Published in News

An owl’s brain powers Chipzilla's new computer

by on18 April 2024

Who needs quantum cats when neuromorphic computing takes flight

Intel has heralded a significant leap in neuromorphic with the unveiling of Hala Point, billed as the world's most substantial computer.

Quantum computing is sucking up all the headlines, but its promise remains on the distant horizon due to scaling issues. Meanwhile, neuromorphic computing emerges as the immediate game-changer, drawing design cues from the human brain to revolutionise chip architecture.

Intel's Loihi 2 processor powers Intel’s Hala Point. It mimics the cognitive capacity of an owl's brain, performing up to 20 quadrillion operations per second with staggering energy efficiency.
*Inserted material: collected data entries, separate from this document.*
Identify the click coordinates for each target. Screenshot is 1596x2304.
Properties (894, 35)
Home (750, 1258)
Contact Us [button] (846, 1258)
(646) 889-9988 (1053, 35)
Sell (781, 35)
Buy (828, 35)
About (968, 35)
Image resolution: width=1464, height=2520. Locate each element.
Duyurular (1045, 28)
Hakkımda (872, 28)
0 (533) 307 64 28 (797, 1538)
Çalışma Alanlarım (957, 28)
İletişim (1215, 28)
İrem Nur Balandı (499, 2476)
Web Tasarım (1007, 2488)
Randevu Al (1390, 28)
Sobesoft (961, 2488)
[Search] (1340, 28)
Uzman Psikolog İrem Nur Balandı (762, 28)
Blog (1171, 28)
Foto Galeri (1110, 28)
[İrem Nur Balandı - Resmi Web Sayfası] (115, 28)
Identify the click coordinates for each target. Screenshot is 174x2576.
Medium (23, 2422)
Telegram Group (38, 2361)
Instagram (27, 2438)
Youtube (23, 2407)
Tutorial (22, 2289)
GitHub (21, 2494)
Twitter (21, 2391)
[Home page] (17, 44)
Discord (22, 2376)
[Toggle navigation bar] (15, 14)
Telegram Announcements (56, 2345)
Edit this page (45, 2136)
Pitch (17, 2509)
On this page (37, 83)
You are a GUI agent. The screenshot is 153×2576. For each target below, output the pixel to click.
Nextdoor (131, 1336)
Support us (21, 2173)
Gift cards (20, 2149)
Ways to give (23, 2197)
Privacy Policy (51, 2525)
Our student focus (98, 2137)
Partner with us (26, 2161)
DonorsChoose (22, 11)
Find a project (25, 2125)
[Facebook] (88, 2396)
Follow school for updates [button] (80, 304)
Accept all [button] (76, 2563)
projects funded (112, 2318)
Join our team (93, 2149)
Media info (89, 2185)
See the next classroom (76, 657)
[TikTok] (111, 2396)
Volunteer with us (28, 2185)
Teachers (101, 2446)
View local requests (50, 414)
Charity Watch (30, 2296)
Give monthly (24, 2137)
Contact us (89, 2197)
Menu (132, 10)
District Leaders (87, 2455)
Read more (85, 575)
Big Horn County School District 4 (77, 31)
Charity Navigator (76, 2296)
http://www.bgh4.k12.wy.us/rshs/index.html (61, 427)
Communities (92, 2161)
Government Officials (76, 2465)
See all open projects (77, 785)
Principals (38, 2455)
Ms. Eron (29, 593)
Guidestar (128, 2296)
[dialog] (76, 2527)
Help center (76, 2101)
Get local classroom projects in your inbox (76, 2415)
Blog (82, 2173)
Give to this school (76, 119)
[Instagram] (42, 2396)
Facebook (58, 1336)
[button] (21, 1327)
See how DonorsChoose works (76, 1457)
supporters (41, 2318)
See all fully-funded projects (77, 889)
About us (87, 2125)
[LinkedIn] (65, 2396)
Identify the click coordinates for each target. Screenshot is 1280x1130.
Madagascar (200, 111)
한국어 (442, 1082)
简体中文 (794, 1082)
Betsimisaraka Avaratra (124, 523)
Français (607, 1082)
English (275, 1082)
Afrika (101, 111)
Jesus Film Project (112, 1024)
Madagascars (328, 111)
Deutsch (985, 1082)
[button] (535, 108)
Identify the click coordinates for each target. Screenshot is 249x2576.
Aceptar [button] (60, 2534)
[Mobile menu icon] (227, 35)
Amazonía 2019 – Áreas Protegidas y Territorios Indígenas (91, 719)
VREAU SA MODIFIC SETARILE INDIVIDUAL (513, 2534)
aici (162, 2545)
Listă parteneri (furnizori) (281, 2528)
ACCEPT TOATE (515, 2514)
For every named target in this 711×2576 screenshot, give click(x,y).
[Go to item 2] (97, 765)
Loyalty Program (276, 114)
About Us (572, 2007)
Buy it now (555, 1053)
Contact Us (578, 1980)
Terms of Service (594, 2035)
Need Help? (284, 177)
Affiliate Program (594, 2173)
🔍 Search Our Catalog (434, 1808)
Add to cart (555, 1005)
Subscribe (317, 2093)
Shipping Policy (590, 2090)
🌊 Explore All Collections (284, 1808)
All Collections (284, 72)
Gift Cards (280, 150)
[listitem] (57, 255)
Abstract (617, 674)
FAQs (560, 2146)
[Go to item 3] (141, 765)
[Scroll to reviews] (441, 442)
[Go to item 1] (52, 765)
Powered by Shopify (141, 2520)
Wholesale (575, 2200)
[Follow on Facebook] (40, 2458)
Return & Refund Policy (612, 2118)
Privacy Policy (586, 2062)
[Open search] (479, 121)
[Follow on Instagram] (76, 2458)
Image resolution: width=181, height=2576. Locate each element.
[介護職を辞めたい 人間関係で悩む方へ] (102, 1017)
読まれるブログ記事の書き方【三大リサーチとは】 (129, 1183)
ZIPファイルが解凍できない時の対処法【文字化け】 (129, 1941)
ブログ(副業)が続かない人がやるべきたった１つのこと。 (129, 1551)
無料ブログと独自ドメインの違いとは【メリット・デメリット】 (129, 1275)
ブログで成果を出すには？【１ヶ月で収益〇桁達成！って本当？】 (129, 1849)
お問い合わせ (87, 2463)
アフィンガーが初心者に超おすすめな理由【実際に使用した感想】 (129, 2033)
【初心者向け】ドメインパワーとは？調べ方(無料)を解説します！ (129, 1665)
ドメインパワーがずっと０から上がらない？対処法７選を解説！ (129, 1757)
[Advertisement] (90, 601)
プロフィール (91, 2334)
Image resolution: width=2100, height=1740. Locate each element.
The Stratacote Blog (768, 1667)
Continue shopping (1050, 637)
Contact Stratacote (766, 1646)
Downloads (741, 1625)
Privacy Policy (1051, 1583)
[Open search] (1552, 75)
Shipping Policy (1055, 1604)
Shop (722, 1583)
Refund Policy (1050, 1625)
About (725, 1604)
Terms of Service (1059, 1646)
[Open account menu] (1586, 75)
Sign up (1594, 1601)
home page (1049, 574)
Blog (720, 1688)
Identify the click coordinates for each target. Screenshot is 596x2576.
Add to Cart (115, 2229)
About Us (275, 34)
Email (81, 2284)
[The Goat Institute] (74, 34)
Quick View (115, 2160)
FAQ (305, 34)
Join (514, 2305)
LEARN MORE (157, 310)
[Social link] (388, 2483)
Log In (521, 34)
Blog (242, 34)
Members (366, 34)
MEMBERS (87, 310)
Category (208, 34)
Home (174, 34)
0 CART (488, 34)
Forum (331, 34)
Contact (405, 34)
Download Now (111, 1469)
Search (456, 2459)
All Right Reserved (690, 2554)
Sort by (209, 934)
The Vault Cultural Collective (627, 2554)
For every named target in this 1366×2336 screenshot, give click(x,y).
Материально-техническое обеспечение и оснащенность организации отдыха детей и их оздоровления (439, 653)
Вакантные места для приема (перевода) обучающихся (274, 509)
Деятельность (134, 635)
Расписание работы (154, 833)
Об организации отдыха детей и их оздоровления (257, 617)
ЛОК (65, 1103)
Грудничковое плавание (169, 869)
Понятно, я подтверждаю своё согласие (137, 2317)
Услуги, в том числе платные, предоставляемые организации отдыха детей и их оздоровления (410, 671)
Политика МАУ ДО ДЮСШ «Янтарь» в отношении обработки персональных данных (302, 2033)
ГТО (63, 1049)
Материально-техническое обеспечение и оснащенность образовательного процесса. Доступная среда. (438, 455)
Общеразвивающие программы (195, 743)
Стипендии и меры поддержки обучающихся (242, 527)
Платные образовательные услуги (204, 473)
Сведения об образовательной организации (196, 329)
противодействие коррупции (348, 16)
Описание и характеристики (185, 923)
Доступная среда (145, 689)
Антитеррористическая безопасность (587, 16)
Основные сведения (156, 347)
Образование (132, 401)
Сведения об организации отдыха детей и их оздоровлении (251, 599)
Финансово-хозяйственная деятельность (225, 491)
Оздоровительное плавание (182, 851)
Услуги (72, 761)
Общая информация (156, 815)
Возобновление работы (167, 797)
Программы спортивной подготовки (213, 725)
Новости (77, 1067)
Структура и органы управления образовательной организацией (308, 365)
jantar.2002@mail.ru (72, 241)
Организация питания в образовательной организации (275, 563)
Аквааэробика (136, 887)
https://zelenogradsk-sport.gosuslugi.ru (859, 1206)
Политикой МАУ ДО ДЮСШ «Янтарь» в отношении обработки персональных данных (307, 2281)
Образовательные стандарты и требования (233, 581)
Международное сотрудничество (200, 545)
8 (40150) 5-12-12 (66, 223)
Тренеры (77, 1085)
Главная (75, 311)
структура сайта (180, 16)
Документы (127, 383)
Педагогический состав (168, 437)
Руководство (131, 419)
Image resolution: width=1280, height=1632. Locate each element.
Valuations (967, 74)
Hala Point eclipses traditional CPU and GPU systems in real-time AI tasks, offering a fiftyfold speed increase and a hundredfold energy reduction. Intel invites enterprises to explore this technology's potential through the Intel Neuromorphic Research Community, a consortium of over 200 members, including industry giants and academic institutions.

Intel's commitment to traditional manufacturing techniques and digital circuits has enabled the practical application of neuromorphic principles, such as the unification of memory and processing. The Loihi 2 system can learn in real-time, adapting its neural communications dynamically, a stark contrast to conventional AI systems' static training.

This adaptive capability renders neuromorphic computing ideal for edge computing scenarios, including streaming media analysis and wireless signal processing, and holds promise for data centres and high-performance computing applications.

Despite the strides made by Intel and others like IBM, BrainChip, and Prophesee, neuromorphic computing faces significant adoption barriers. The shift to event-based spike processing demands a radical overhaul of programming languages and a departure from established AI models designed for traditional computing infrastructures.

The technology's nascent state, coupled with a limited developer ecosystem and a shortage of tools, underscores the challenges ahead. Yet, the potential for neuromorphic computing to redefine the landscape of AI and optimisation remains undiminished.